== Task item ==
Your answer should consist only of the lines below from the one with "Given: Tap the" through the one with "This screenshot has height=1148, width=1040.", copied exactly.

== Listed entries ==
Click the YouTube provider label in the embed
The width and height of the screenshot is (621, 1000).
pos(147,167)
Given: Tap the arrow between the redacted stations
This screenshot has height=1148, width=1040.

==

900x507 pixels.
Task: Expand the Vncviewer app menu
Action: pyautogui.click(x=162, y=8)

== Finished task ==
Given: Tap the arrow between the redacted stations
This screenshot has height=1148, width=1040.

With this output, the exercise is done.